The wait statement is used to interrupt the Coroutine statements execution flow loop on the wait block until the wait condition fails.

It is possible to put command statements inside the wait block with constraints.

Platform support

This element is fully supported on XR-Windows, XR-Portable Windows, XR-Portable iOS, XR-Portable Android, and XR-P WASM platforms.

XR-WIN

XR-P-WIN

XR-P-IOS

XR-P-AND

XR-P-WASM

Full support

Full support

Full support

Full support

Full support

Full support

Full support

Full support

Full support

Full support

Statements

All statements supported by Command node node are allowed.

  • goto statement is allowed.

  • label statement is forbidden.

  • wait nesting is forbidden.

Entering and exiting wait state

Conditional waiting and restarting is the core of the Coroutine statement execution flow functionalities.

<wait condition="[@node.field]==value" />

<wait condition="[@thisCoroutine.timeFromWait]&lt;5" />

<wait condition="[@%local%]!=value" >

<setlocal name="local” value="#[@%local%]*5*[@thisCoroutine.deltaTime] />

</wait>

The wait statement node allows interruption the statement execution flow and loop on the wait block.

  • As the execution flow reaches a wait statement, it stops executing if its condition is true.

  • The wait condition is evaluated at any new logic frame until it stops being true. Note that the first time the logic inside the wait block is executed is the frame after the one in which the execution flow has reached it. So, any wait checks the condition twice before executing for the first time.

  • If the wait condition is true, the code inside the wait block is executed (if present) and then the execution is halted again until the next frame.

  • If the wait condition is false, the code inside the wait is not executed and the execution flow jumps to the statement following the wait block.

  • The Coroutine timeFromWait field indicates the elapsed time since the wait block has been first executed. When the wait ends, it is reset to zero.

Types of wait conditions

The most typical wait conditions are:

  • Waiting for a time basing on Coroutine node timeFromStart or timeFromWait.

  • Waiting for an external field such as the state of something.

  • Waiting for a local value. The local value can be changed inside the wait statements; for example, incrementing it.

Code example

This is a code example for the wait statement.

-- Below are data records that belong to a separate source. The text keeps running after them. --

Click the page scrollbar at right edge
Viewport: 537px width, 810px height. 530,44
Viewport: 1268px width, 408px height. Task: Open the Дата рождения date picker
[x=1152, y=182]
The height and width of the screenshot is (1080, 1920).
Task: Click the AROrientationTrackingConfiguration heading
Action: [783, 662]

<wait condition=”[@myCoroutine@.timeFromWait]&lt;=5” />

….

<wait condition=”[@aNode.aField]!=aValue” >

….

</wait>

Fields

These are the fields for the wait statement.

Fields

Type

Use

Default value

Description

condition

sstring

Mandatory

Not set

It is a wait condition. Until it is true, the Coroutine flow continues to remain halted on the wait statement (executing its block code if defined once every logic frame).